According to Rinker, none of the elected officials pressured his office to issue permits for the embattled site. Curry acknowledged playing an integral role in negotiating with Marani and his attorney on what type of work would be allowed to continue at the site. Once those details were hammered out, said Curry, there was no need to lean on municipal inspectors.
“Once the building department realized the situation, the stop-work order was removed,” Curry said.
Initially, Curry deflected a question about why such an agreement couldn’t be reached while Boyle was head of the department, and told the Review to “ask Mike Boyle.” Pressed for an answer, Curry said that in the last few months he learned that structural problems affecting residents of the property were not being addressed and he stepped in on their behalf.

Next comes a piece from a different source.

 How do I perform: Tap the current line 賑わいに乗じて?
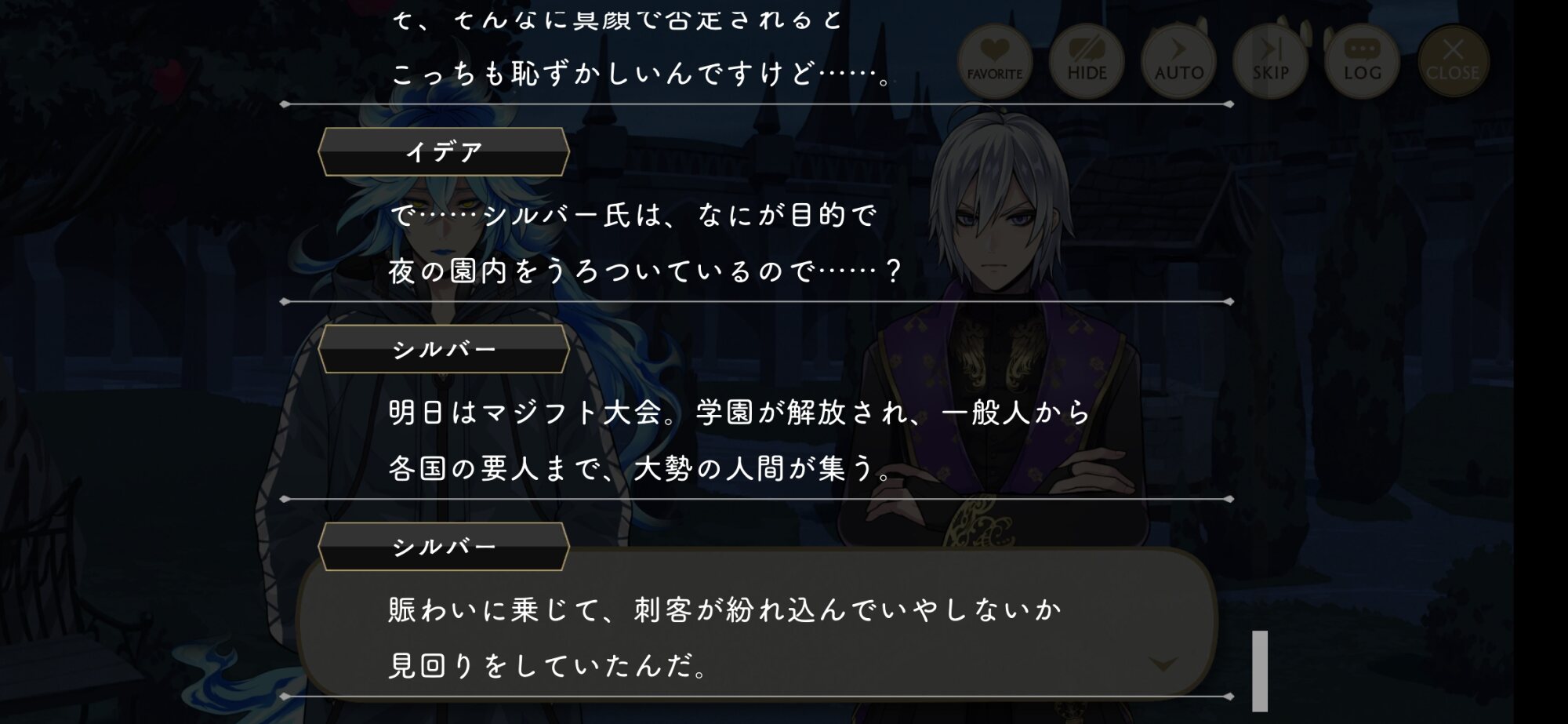(725, 610)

Marani declined to comment on his pending claim against the village.
Boyle suddenly left his job as head of the building department about a week after Marani filed his complaint, and village officials have said only that Boyle resigned. Because of a confidential severance agreement between the council and Boyle, it is not clear whether Marani’s civil complaint had a bearing on Boyle’s departure.
The severance agreement also paid Boyle an undisclosed sum of money, and Commissioner Marty Tellalian has described the payment as “hush money.”
Obtaining permits to resume work on the unfinished properties is also a critical piece of Marani’s plan to auction the remaining units on Nov. 5. Kelly Frank, executive vice president of Auction Services Group, which is managing the bid, said the condos will be sold as finished units. The work may not be complete by the date of the auction, said Frank, but the condos would be ready by the anticipated closing date in December.
Frank said he is aware of the permitting controversies surrounding the property, and indicated that Boyle’s departure was a pivotal moment for Marani.
“My understanding is the head of that department is now gone, and [Marani’s] not had any issues getting permits since then,” Frank said.
Bidding for the condos will begin at $135,000, a nearly 60 percent reduction in the original asking price of $348,000.